Programs as Values, Part IV: Algebras

In the previous instalments of this series, we’ve introduced two core components of the programs as values paradigm: datatypes that represent effects, and functions that combine instances of those datatypes in order to construct programs by describing control flow explicitly.

Today we will formalise and clarify this structure, by introducing the concept of an algebra.

Note: In an unfortunate abuse of notation, the word “algebra” is used with a few different meanings in the FP world. See the Appendix for more details on the terminology.

An algebra is a structure consisting of four components:

A single, concrete type T, which is sometimes called the carrier of the algebra. Depending on the algebra, it can have different shapes: V, F[A], G[E, R], etc. The carrier type is the datatype that represents the particular effect its algebra encodes.
A set of functions which return values of the carrier type T, called introduction forms. These functions can all take different inputs, but what characterises them as introduction forms is that none of their inputs is of the carrier type T, i.e. they construct or introduce T. Introduction forms are the primitive programs of their algebra, the starting points from which we can build more complex logic.
A set of functions which return values of the carrier type T, called combinators. These functions can all take different inputs, but at least one of those inputs needs to be of the carrier type T. In other words, a combinator takes one or more programs in T, and returns another program in T.
Combinators are the essential building blocks of programs as values we’ve been talking about so far, they take smaller programs and construct bigger programs, often by explicitly describing some form of control flow. Most of the logic in your code will be expressed through combinators.
A set of functions called elimination forms. They can all take different inputs, but one of those inputs needs to be of the carrier type T. Furthermore, their output needs to be a different type from T, i.e. they eliminate T.
Informally, elimination forms encode the concept of “running” a program written in a specific algebra after we’re done constructing it.
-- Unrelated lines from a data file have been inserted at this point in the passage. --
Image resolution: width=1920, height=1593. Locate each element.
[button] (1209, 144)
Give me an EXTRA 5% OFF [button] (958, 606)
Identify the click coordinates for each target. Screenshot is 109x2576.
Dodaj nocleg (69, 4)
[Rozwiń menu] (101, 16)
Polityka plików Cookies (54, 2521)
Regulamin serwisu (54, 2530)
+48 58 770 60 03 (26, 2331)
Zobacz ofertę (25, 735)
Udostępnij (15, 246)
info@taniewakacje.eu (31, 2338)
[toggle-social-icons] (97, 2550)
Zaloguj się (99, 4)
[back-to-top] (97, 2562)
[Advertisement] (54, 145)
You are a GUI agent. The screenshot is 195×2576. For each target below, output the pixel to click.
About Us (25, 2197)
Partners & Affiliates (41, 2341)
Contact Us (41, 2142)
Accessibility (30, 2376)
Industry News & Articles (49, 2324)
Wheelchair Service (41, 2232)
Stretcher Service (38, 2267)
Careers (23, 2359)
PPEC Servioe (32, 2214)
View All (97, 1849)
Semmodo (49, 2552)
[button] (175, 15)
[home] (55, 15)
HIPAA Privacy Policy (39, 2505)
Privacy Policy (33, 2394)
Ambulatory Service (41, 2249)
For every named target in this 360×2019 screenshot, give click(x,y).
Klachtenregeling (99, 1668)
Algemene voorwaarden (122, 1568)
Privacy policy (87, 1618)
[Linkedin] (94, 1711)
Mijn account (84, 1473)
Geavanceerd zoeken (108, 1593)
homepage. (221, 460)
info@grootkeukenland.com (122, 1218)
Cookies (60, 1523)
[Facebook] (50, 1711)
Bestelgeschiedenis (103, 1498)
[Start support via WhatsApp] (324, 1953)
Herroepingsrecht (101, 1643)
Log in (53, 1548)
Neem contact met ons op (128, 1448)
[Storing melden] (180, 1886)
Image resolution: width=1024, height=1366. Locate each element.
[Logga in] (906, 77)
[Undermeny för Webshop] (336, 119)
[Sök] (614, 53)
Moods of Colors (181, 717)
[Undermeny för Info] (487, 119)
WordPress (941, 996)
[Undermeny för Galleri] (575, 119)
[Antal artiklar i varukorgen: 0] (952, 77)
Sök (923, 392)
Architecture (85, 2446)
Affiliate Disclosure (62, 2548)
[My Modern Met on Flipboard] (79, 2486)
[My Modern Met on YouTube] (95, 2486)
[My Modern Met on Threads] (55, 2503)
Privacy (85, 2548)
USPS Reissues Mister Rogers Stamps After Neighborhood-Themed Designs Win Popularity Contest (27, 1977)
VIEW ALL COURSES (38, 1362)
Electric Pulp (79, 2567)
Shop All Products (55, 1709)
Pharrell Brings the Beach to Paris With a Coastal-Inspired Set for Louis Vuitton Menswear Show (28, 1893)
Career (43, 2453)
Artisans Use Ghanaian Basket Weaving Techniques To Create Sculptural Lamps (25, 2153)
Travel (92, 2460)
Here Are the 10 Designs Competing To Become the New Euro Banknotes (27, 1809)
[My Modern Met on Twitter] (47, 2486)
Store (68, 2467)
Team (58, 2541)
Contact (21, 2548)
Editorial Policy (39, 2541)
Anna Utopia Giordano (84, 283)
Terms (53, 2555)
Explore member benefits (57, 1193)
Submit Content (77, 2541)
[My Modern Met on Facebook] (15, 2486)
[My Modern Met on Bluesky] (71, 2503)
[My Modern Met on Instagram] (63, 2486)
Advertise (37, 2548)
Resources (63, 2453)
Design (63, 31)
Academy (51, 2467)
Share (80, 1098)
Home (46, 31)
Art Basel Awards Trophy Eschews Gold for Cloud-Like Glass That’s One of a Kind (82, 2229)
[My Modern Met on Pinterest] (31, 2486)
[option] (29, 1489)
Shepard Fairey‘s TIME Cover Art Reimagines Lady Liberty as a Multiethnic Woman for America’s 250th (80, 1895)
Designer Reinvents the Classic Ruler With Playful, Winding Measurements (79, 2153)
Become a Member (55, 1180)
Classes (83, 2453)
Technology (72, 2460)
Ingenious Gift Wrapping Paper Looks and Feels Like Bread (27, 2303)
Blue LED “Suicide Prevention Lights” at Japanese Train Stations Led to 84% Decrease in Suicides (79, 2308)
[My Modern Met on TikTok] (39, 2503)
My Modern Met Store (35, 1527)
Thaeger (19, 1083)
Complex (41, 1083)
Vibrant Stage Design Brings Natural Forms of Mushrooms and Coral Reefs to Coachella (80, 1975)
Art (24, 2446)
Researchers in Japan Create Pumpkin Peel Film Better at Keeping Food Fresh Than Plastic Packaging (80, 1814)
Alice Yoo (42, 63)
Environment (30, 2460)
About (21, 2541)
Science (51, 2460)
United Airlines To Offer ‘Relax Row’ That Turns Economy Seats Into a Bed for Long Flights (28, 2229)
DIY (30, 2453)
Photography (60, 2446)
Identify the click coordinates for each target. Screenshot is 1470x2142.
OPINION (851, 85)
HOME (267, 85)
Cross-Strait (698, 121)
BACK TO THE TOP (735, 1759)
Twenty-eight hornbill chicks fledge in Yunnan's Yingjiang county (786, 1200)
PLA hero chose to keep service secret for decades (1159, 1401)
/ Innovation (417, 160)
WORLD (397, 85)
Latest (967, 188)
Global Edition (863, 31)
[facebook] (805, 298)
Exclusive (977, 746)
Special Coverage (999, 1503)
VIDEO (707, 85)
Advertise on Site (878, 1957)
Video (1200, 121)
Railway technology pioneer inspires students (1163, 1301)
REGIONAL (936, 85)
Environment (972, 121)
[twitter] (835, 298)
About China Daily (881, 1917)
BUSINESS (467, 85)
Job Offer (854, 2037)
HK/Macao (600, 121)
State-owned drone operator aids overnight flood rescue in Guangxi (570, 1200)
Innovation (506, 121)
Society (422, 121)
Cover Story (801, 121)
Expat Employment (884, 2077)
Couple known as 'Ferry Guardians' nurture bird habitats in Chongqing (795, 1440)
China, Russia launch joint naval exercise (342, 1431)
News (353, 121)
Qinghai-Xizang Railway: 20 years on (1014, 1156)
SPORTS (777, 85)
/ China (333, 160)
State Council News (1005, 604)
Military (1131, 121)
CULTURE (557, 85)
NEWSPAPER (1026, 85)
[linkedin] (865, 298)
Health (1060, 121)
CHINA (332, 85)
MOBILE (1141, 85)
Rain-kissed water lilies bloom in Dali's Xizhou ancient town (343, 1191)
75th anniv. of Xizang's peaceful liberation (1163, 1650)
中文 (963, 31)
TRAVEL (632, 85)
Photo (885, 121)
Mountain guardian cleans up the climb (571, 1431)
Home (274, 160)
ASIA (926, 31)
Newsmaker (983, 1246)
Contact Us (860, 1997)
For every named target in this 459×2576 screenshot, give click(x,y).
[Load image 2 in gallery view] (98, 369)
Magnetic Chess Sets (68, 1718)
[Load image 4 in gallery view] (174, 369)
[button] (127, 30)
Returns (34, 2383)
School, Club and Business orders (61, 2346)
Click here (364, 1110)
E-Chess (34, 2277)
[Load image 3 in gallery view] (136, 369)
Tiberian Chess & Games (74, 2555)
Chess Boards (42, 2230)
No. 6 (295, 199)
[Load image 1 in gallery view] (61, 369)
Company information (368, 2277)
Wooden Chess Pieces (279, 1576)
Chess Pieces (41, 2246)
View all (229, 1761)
The concept of running is however expressed as a translation from the carrier type T to another type.

In some cases, algebras also have a fifth component: laws, i.e. equalities between programs written in the algebra. We won’t be talking much about laws in this post, but they will be more prominent later.

So to recap, to build a program in a given algebra we start from the introduction forms, and use combinators to express all the logic we need. Once we’re done, we run it by translating it to another type via one of the elimination forms. Another way to look at it is that each algebra describes a mini language: we write programs in that language, and then translate them to another language, all the way to the most general language of all, which is, as we will see, IO.

We’re now ready to look at some concrete examples.

The Doc algebra

For our first example, we’re going to look at paiges, a pretty printing library that lets you generate text that needs to be well formatted, with paragraph wrapping at different line lengths. The entire library is centred around a document algebra, so let’s look at its components in more detail.

The carrier type of the algebra is called Doc, which means we represent documents as programs of type Doc, like val myDoc: Doc. It might sound strange that we’re referring to a static artifact such as a document as a “program”, but you will see that the mindset we’re working in doesn’t change that much once we move to dynamic behavior with types such as cats.effect.IO or cats.parse.Parser.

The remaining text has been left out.